The aging of America may lead to substantial impacts on all areas of society, including the impacts on travel demand and travel patterns. A good understanding of the relationships between aging population and travel patterns will help policymakers identify strategies and actions to plan for alternative future scenarios. This paper is based on a sensitivity analysis of travel patterns, under various population aging scenarios, using the recently completed SANDAG Activity-Based Model (ABM).
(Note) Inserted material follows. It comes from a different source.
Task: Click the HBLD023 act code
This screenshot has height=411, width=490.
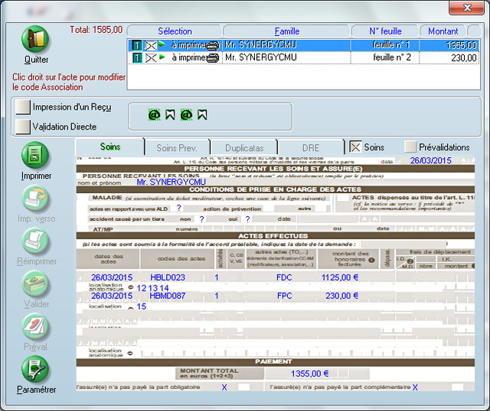Action: tap(168, 278)

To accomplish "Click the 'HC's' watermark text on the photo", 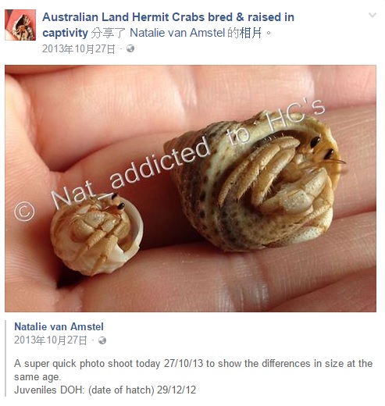I will (x=297, y=116).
First, this paper discusses three aging scenarios. The base scenario is ‘Baby Boom in Place,’ which assumes low levels of migration so that San Diego’s current Baby Boomers ‘age in place.’ The second scenario is ‘Older Population,’ which assumes more retirees move to San Diego as a retirement destination, thus increasing the median age of the population. The third scenario is ‘Younger Population,’ which assumes San Diego’s Baby Boomers begin to leave the region to retire elsewhere, thus deceasing the median age of population.

Second, this paper describes how the three aging scenarios are incorporated in the ABM via the Population Synthesizer. The methodology of generating the control targets of the Population Synthesizer is also discussed.

Third, this paper describes and compares the results from the ABM for the three scenarios. More specifically, statistical analysis is conducted on auto, transit, and non-motorized shares, travel time of day choices (peak vs. non-peak), number of trips by different trip purposes (mandatory vs. non-mandatory), travel destinations (employment center vs. non-employment centers), vehicle miles travelled (VMT), and average trip length and duration.

Finally, this paper discusses the findings of the impact of aging population on regional travel demand and travel patterns, in the context of regional long range transportation planning and how the research may assist policymakers in their decision making process.